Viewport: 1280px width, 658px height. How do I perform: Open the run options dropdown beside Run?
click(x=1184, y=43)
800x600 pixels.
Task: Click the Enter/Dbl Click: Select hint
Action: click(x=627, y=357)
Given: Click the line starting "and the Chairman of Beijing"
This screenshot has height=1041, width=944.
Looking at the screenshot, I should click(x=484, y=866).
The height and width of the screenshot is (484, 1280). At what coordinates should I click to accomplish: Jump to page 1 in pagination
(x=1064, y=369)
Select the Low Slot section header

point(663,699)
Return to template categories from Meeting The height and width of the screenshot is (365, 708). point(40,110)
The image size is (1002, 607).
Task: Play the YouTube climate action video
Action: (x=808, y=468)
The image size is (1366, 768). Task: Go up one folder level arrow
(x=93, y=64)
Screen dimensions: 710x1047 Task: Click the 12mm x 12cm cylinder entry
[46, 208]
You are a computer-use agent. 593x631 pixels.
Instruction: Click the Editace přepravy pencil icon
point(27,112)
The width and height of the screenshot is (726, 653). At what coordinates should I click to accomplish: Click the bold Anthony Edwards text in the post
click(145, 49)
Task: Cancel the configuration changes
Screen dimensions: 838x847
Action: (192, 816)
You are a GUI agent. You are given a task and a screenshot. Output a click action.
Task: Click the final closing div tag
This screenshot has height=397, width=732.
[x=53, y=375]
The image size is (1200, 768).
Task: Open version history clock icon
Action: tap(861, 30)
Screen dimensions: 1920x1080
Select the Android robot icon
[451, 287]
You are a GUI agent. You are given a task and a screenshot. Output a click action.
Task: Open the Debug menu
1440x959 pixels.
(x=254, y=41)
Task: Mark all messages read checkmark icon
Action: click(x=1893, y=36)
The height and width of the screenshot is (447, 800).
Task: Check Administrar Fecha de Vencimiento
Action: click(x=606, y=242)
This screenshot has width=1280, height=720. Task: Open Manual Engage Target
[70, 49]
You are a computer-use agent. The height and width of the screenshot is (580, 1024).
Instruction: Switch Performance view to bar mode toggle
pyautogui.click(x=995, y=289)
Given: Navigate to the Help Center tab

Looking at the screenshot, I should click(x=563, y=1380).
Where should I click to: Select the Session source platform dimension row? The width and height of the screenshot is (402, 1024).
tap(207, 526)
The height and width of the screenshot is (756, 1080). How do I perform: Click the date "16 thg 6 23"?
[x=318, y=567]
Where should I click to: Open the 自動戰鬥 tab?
····················
ACTIVITY.
Restate the data above word for word.

SOLUTION BELOW.
Viewport: 1280px width, 658px height. How do I perform: Open the run options dropdown beside Run?
click(x=1184, y=43)
800x600 pixels.
Task: Click the Enter/Dbl Click: Select hint
Action: click(x=627, y=357)
Given: Click the line starting "and the Chairman of Beijing"
This screenshot has height=1041, width=944.
Looking at the screenshot, I should click(x=484, y=866).
The height and width of the screenshot is (484, 1280). At what coordinates should I click to accomplish: Jump to page 1 in pagination
(x=1064, y=369)
Select the Low Slot section header

point(663,699)
Return to template categories from Meeting The height and width of the screenshot is (365, 708). point(40,110)
The image size is (1002, 607).
Task: Play the YouTube climate action video
Action: (x=808, y=468)
The image size is (1366, 768). Task: Go up one folder level arrow
(x=93, y=64)
Screen dimensions: 710x1047 Task: Click the 12mm x 12cm cylinder entry
[46, 208]
You are a computer-use agent. 593x631 pixels.
Instruction: Click the Editace přepravy pencil icon
point(27,112)
The width and height of the screenshot is (726, 653). At what coordinates should I click to accomplish: Click the bold Anthony Edwards text in the post
click(145, 49)
Task: Cancel the configuration changes
Screen dimensions: 838x847
Action: (192, 816)
You are a GUI agent. You are given a task and a screenshot. Output a click action.
Task: Click the final closing div tag
This screenshot has height=397, width=732.
[x=53, y=375]
The image size is (1200, 768).
Task: Open version history clock icon
Action: tap(861, 30)
Screen dimensions: 1920x1080
Select the Android robot icon
[451, 287]
You are a GUI agent. You are given a task and a screenshot. Output a click action.
Task: Open the Debug menu
1440x959 pixels.
(x=254, y=41)
Task: Mark all messages read checkmark icon
Action: click(x=1893, y=36)
The height and width of the screenshot is (447, 800).
Task: Check Administrar Fecha de Vencimiento
Action: click(x=606, y=242)
This screenshot has width=1280, height=720. Task: Open Manual Engage Target
[70, 49]
You are a computer-use agent. The height and width of the screenshot is (580, 1024).
Instruction: Switch Performance view to bar mode toggle
pyautogui.click(x=995, y=289)
Given: Navigate to the Help Center tab

Looking at the screenshot, I should click(x=563, y=1380).
Where should I click to: Select the Session source platform dimension row? The width and height of the screenshot is (402, 1024).
tap(207, 526)
The height and width of the screenshot is (756, 1080). How do I perform: Click the date "16 thg 6 23"?
[x=318, y=567]
Where should I click to: Open the 自動戰鬥 tab?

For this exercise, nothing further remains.